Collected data
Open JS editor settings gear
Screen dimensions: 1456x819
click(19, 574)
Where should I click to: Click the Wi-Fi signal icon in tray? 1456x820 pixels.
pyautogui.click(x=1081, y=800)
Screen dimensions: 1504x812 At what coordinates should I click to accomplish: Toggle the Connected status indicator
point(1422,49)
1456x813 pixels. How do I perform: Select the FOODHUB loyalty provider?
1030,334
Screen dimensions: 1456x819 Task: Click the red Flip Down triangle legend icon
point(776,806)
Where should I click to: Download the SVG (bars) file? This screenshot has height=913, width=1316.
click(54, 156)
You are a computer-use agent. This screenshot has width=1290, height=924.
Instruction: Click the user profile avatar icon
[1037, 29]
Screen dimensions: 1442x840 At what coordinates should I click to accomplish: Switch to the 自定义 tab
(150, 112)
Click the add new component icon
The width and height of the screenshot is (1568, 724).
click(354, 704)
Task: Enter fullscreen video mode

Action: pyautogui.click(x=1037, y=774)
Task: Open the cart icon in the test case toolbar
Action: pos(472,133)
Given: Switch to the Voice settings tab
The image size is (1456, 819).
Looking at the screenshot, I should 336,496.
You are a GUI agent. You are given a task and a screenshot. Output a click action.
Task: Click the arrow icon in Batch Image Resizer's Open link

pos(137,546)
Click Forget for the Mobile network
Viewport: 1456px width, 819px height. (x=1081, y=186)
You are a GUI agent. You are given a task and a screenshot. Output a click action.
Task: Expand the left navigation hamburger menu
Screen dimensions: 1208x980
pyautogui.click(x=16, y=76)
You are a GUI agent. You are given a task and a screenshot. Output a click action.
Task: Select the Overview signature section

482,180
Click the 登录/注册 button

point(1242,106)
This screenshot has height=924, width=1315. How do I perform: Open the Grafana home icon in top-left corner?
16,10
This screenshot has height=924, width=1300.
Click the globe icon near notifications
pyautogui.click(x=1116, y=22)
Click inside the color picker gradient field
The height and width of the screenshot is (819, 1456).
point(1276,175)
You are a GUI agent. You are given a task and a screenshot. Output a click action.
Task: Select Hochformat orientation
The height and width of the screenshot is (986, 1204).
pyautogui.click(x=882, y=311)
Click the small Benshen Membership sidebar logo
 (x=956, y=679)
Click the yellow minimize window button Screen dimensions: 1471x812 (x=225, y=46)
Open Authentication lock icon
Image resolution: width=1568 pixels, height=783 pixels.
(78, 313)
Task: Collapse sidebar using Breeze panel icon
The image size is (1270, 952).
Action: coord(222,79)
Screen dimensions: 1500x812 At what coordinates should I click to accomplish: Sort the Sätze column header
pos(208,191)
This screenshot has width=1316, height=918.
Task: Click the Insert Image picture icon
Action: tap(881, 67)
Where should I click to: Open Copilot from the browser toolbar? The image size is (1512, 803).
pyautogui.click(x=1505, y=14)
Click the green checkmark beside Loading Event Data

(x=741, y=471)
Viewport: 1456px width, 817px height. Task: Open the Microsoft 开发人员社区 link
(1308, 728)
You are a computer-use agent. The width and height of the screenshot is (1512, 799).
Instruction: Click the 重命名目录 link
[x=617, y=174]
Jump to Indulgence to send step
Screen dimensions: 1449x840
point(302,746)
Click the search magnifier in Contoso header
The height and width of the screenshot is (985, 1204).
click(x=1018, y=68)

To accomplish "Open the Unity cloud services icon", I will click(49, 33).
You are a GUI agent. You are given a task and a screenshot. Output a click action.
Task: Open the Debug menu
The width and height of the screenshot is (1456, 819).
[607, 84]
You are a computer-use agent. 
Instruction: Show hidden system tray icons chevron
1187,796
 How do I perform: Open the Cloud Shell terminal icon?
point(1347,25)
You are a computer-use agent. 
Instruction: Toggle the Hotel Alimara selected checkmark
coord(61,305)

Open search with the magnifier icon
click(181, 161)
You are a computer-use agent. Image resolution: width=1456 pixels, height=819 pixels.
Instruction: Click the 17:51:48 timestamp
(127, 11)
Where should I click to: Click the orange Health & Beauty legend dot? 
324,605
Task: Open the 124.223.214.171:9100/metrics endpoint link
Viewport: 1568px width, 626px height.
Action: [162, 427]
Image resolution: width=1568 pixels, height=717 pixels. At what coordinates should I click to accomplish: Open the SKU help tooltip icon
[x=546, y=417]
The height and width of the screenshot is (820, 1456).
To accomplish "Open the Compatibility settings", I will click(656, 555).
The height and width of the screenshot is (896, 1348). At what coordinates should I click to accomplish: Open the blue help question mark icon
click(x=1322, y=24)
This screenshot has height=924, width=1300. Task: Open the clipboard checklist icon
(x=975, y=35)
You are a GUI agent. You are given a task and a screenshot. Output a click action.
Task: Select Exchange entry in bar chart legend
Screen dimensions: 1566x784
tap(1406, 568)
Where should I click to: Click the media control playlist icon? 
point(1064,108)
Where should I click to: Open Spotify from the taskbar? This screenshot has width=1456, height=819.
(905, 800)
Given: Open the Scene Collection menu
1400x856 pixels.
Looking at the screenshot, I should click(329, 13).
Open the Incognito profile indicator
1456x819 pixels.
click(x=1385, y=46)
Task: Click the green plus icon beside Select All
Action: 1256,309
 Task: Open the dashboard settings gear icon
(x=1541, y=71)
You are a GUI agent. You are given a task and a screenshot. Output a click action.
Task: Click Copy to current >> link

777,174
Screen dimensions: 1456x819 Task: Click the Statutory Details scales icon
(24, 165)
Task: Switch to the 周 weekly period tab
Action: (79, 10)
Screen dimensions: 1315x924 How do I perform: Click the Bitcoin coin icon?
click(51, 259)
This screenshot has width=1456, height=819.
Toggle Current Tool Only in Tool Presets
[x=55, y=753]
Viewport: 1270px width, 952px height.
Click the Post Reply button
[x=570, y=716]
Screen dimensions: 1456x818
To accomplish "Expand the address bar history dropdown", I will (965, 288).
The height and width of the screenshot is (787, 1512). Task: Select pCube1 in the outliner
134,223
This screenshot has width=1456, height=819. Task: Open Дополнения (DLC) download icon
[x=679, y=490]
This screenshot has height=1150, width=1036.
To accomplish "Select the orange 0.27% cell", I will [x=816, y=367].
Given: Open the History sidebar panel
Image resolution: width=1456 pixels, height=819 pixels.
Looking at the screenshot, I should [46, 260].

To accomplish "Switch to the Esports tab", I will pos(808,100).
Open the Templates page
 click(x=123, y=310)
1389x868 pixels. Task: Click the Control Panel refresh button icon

Description of the task:
Each line above that holds the string "Expand" should be copied and shown.

Finished task:
Task: Expand the left navigation hamburger menu
To accomplish "Expand the address bar history dropdown", I will (965, 288).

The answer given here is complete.